Al ser fotografiados actuamos, jugamos un rol y pretendemos ser un personaje, mostramos


sólo lo que queremos, pero sobre todo ocultamos, disimulamos, engañamos, tergiversamos
la visión que tenemos de nosotros mismos; el otro, el fotógrafo, no importa, él nunca sabrá
tampoco quiénes somos en realidad, él es parte del juego, es parte de la simulación, su
papel en esta puesta en escena es dirigir la farsa, es decir “éste eres tú”, sin preguntarse
siquiera “¿te conozco en verdad?”.

Durante años al estudiar fotografía se nos enseñaba que uno de los objetivos del retrato era
“sacar la personalidad del retratado”, la verdad pensar en ello a mi siempre me dio miedo, me
sonaba como a exorcismo, como a fotografía de espíritus. ¿Cómo lograr esto si ni siquiera
somos capaces de definir nuestras personalidades?, quien diga que tiene una personalidad
definida, entendida ésta como un monolito con bordes exactos y dimensiones precisas,
hecho de una sola pieza sin fisuras y de un material indeformable, debería de preocuparse;
somos seres vivos en permanente estado de transformación, de decadencia dirían algunos,
de aprendizaje dirían los contrarios, somos seres movidos por las pasiones y los caprichos,
alimentados por la información y por nuestro entorno, producto de contextos políticos,
religiosos, filosóficos, culturales y tecnológicos que determinan y moldean nuestra vida,
pocas veces somos el mismo, tenemos desde luego costumbres, actitudes y tics que se
repiten y que definimos como personalidad, el retrato nos ayuda a reunir los pedazos, a
construir el rompecabezas de nuestras vidas, a darnos la certeza de que no sabemos nada,
a generar espacios que detonen contenidos y reconstruyan nuestra historia, por lo menos lo
que sabemos de ella, la que recordamos, la que nos platicaron, la que sabemos que existió
pero no la tenemos fija en la memoria, la que hemos visto en fotografías y nos permite
conocer que hicimos tal o cuál cosa por que hay una foto que comprueba que sucedió, hay
una foto que testifica que eso es parte de nuestra historia.

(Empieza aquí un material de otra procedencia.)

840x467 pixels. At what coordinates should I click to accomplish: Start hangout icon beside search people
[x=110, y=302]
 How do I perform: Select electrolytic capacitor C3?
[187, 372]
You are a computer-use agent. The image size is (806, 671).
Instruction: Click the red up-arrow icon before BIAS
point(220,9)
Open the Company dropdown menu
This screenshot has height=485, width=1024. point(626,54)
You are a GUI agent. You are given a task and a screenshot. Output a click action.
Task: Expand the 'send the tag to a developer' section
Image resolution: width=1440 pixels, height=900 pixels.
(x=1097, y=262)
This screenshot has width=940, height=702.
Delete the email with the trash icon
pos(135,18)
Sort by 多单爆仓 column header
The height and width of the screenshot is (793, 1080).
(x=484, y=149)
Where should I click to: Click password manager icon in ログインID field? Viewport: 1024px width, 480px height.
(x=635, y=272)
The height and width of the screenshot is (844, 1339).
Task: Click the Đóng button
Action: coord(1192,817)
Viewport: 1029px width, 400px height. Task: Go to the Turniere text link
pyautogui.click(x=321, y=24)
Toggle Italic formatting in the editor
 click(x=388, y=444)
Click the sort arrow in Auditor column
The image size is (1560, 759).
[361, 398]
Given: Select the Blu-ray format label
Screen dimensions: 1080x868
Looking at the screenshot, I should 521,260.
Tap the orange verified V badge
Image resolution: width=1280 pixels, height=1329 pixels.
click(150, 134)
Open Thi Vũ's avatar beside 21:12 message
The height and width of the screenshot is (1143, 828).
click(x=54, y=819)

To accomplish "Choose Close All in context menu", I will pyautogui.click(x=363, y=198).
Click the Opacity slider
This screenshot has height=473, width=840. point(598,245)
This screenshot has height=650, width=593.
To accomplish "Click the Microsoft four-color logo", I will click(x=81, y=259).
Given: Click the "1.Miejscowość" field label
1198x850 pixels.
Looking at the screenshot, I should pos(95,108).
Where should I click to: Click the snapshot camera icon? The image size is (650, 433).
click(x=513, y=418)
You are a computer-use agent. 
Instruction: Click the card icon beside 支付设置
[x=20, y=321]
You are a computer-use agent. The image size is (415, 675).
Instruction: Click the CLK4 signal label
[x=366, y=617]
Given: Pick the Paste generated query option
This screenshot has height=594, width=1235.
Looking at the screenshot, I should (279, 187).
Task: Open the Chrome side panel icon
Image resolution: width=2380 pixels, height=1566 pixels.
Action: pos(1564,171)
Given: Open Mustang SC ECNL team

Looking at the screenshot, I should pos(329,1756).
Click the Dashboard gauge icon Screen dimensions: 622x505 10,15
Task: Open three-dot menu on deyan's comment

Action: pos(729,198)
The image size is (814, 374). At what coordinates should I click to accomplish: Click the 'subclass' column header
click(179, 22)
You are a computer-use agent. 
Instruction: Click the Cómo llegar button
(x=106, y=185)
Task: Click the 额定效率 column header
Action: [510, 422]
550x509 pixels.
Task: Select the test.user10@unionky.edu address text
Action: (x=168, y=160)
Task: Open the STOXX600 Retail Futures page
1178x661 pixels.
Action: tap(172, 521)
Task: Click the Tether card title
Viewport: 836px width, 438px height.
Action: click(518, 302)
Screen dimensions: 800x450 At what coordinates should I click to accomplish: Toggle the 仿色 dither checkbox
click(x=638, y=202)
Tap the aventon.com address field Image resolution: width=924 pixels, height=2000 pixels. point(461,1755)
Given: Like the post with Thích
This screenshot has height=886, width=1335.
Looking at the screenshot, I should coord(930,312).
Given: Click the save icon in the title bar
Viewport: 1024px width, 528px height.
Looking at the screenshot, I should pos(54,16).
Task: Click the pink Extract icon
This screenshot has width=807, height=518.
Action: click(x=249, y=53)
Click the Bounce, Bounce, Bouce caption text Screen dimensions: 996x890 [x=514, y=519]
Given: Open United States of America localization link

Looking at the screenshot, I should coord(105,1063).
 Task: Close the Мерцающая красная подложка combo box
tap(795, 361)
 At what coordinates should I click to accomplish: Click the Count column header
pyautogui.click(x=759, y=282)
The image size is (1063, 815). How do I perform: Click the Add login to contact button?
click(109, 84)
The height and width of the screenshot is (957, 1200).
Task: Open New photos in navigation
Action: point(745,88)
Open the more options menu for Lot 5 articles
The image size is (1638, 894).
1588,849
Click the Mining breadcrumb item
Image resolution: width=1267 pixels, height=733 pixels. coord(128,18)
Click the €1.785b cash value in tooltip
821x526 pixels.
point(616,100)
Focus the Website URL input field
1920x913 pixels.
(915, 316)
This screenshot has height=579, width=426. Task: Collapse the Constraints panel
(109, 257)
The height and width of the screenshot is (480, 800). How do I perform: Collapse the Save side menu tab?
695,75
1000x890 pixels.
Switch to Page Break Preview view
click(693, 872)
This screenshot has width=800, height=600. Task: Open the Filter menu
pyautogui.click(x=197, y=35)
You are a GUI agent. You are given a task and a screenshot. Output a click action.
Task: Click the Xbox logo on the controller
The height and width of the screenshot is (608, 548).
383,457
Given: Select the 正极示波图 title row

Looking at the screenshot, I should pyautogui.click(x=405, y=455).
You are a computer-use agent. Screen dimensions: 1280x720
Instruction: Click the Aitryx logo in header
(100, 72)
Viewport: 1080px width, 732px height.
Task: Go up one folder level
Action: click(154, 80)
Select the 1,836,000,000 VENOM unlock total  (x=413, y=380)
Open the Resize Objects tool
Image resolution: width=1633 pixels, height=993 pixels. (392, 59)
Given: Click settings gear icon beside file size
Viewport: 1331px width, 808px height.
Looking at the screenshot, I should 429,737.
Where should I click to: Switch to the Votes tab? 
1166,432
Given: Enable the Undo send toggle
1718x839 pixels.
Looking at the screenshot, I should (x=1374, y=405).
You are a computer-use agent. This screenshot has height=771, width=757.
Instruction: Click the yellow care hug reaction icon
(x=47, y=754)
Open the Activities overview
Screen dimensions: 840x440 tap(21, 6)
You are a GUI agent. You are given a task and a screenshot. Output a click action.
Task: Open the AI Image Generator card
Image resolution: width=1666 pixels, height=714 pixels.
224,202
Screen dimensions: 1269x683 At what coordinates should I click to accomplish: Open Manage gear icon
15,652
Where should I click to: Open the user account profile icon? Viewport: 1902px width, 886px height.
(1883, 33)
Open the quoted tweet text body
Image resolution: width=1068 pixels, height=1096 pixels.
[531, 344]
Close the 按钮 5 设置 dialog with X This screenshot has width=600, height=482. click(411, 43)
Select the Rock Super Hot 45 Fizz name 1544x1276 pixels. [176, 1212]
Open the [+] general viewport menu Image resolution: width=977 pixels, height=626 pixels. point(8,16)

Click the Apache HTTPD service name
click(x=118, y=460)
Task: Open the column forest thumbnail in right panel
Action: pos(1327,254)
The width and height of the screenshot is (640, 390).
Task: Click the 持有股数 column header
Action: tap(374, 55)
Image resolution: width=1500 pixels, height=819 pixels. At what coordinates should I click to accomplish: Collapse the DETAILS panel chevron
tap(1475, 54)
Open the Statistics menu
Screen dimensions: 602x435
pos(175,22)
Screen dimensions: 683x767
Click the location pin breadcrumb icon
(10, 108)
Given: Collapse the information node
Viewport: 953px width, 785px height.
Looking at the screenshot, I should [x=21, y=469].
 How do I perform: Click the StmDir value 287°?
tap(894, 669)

Pero las historias son para ser contadas, el lector o consumidor de imágenes es el
verdadero destinatario del retrato, es a él al que nos referimos, la fotografía lo interpela, a
través de ella le pedimos a gritos que nos reconozca, pero sin saberlo le pedimos que nos
ayude a decidir quiénes somos. Como lectores buscamos huellas en la fotografía que nos
ayuden a no naufragar en un mar de incertidumbre, buscamos afanosamente algo de que
agarrarnos, algo que de sentido a esa imagen confusa que debería ser clara, que no se
prestase a interpretaciones, suponemos desde un principio que ese pedazo de papel
contiene a la persona que nos figuramos conocer muy bien, la vemos y la volvemos a ver, no
encontramos nada conocido. ¿Quién es ese? ¿Por qué debería yo de saberlo?

En realidad del otro no sabemos nada, hemos construido un personaje, el que nos conviene,
el que queremos ver, el que forma parte de nuestro imaginario, el que comparte roles en
nuestra obra personal que llamamos vida; el círculo se cierra, el ciclo se completa, cada
quién juega su papel, cada quién representa su personaje, misión cumplida, los engañé
engañándome, les creí mintiéndome, veo como yo quiero que me vean, quiero que me
piensen como yo me pienso, nos llenamos de certezas para paliar un poco las dudas que
nos acechan en cada rincón de la imagen, respiramos satisfechos pensando “nos
conocemos” o “nos acabamos de conocer”, pocas veces nos atrevemos a decir “te
desconozco por completo desde hace años”.

Pero ese desconocimiento mutuo entre el fotógrafo y el fotografiado no impide que


lleguemos a un acuerdo, no es obstáculo para elaborar este contrato personal, nos ponemos
en manos del fotógrafo no para que interprete o saque como en un acto de magia nuestra
personalidad, nos ponemos en sus manos para que con su mirada nos construya, nos
reinvente, para que desde su punto de vista nos diga quién piensa él que somos.
A veces coincidimos, la mayoría de las veces no, pero quedamos satisfechos, el acto se
consumó de común acuerdo, construimos un personaje, interpelamos al tercero, al lector,
para que al vernos se vea y se pregunte aún sin preguntárselo, ¿quién soy yo?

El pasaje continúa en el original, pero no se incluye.